Animals that live on mountains have special adaptations that help them to survive in those environmental conditions, such as thick, multilayered coats, modified feet for climbing and walking in snow, etc. Some animals that are found in the mountain region are −

Brown Bear

They generally come at the top of the food chain, and they can feed on both plants and animals.

They have a thick layer of fat that keeps them warm and long claws that help them dig up the food that is buried deep in snow or ice.

Himalayan Tahr

They have thick coats that grow in winter and help them insulate their bodies in cold conditions. They have uniquely designed hooves that help them in walking on even and uneven ground.

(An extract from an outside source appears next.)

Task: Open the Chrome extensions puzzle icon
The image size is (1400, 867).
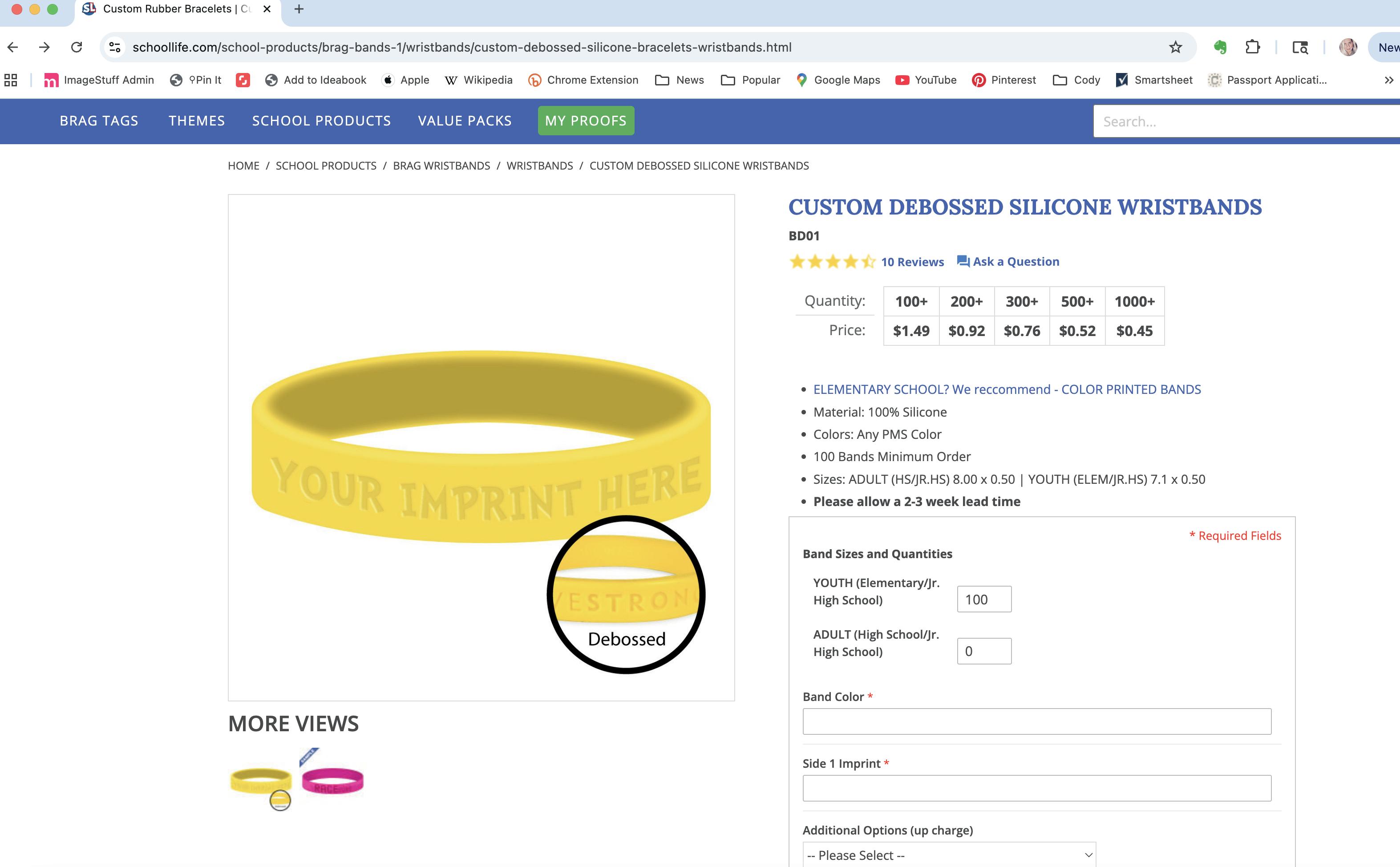Action: [x=1253, y=47]
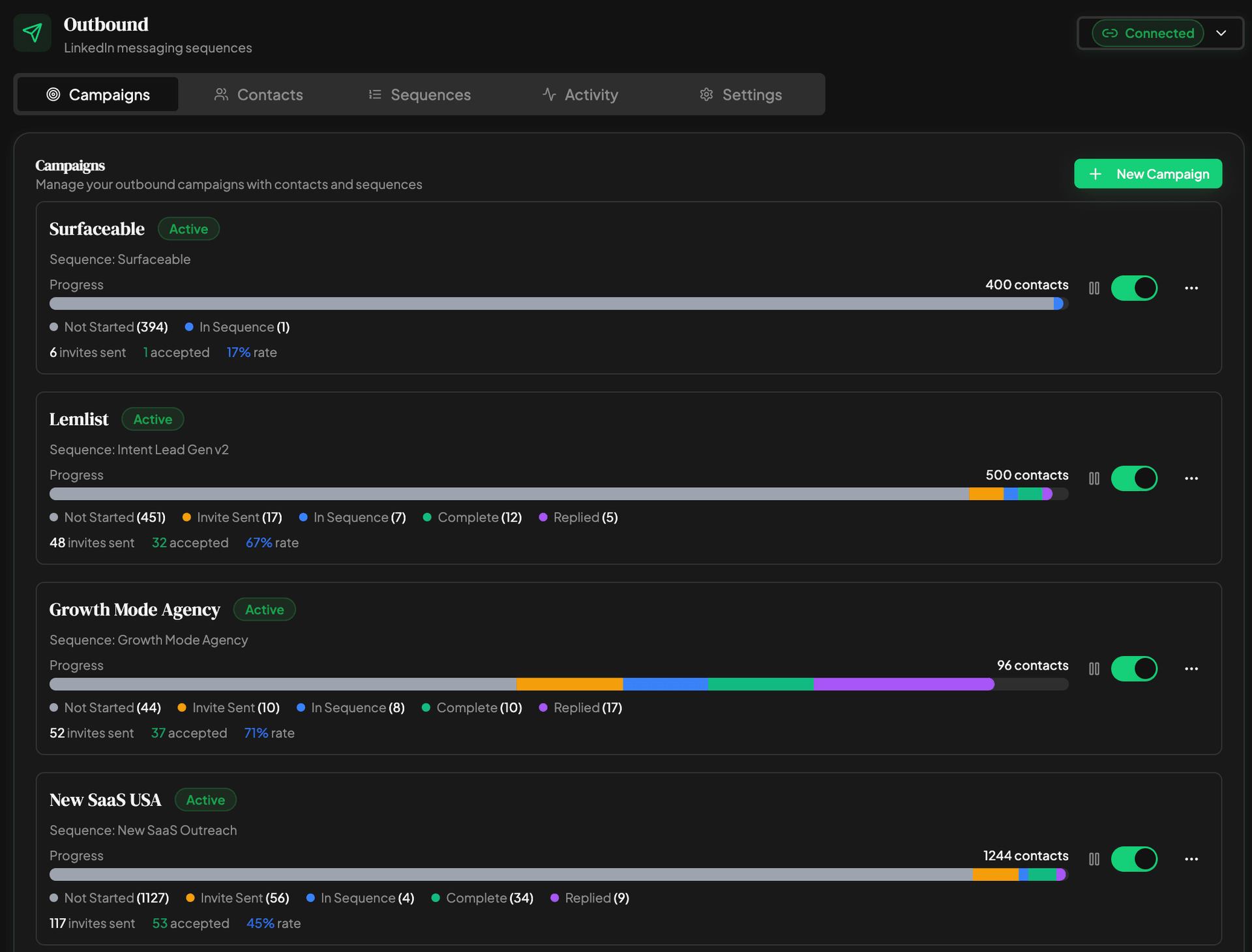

This bird is also called the bone-eating vulture. Their diet includes almost 80% of the bones as the pH of their stomach is 1. So they can easily digest the bones. They can easily find food that has been left by other animals


They have a dense, water resistant coat that keeps them warm in cold environment. They have adapted to larger hearts and lungs and more blood cells that keep their blood flowing in lower temperatures too.

Tibetan Sand Fox

These animals have a thick fur coat that can easily handle the cold and a powerful jaw that allows them to eat a wide variety of meat.

Habitat of Mountain Animals

Mountain Animals Habitat
Brown Bear North America, Europe, the Middle East, and North Africa.
Himalayan Tahr India, China, and Nepal.
Lammergeier Southern Europe, Middle-East, Northeastern China.
Yak India and China.
Tibetan sand fox India, China, and Nepal.
Himalayan Marmot India, China, Pakistan, and Nepal.
Dall Sheep Mountains of Alaska.
Alpine Cough Europe, Asia, and North Africa.


People take great risks to climb mountains in order to see their landscapes, climate, and ecosystems up close. Mountains are the home for around one quarter of all the terrestrial biodiversity and account for 20% of the global tourism. The mountains have their own ecosystem and biodiversity. The flora and fauna that are found there are generally not seen in any other areas. The plants and animals have adapted themselves to get food and nutrition from that cold climate and to survive.


Q1. What are tectonic plates?

Ans. The massive, amorphous rock slabs known as tectonic plates are made up of both oceanic and continental lithosphere. The plates can be hundreds of kilometres or thousands of kilometres in size. The oceanic crusts are made of basaltic rocks, which are dense and heavy, whereas the continental crusts are composed of granitic rocks, which are lighter.

Q2. Name some animals that can be found on the mountains.

Ans. The animals that can live easily in the cold and windy climate of the mountains are- Mountain goats, snow leopards, golden eagles, Kiang, Chiru, Tibetan Gazelle, chinchilla, bighorn sheep, baw baw frogs, mountain hare, wolf, wolverine, guanaco, etc.

Q3. What is a natural hazard? Name some natural hazards that are common in mountain ranges.

Ans. A natural hazard is a natural process or phenomenon that occurs in the biosphere and constitutes a damaging event. Natural disasters that are common in mountain regions are -

  • Landslides

  • Debris flows

  • Avalanches

  • Floods

  • Earthquakes

  • Glacial lake outburst floods

  • Slope failure

  • Rocks falls

Q4. Mention some adaptations used by mountain animals.

Ans. The animals that are found on mountains have to survive in extremely cold and windy climates where there is a scarcity of vegetation. These animals have to adapt to some special features, such as the presence of thick fur, which keeps their bodies warm.

They have excess body fat beneath the skin that keeps their bodies insulated. Some animals have strong claws or hooves which they use to dig up the food that is stuck in the dense ice and help them walk.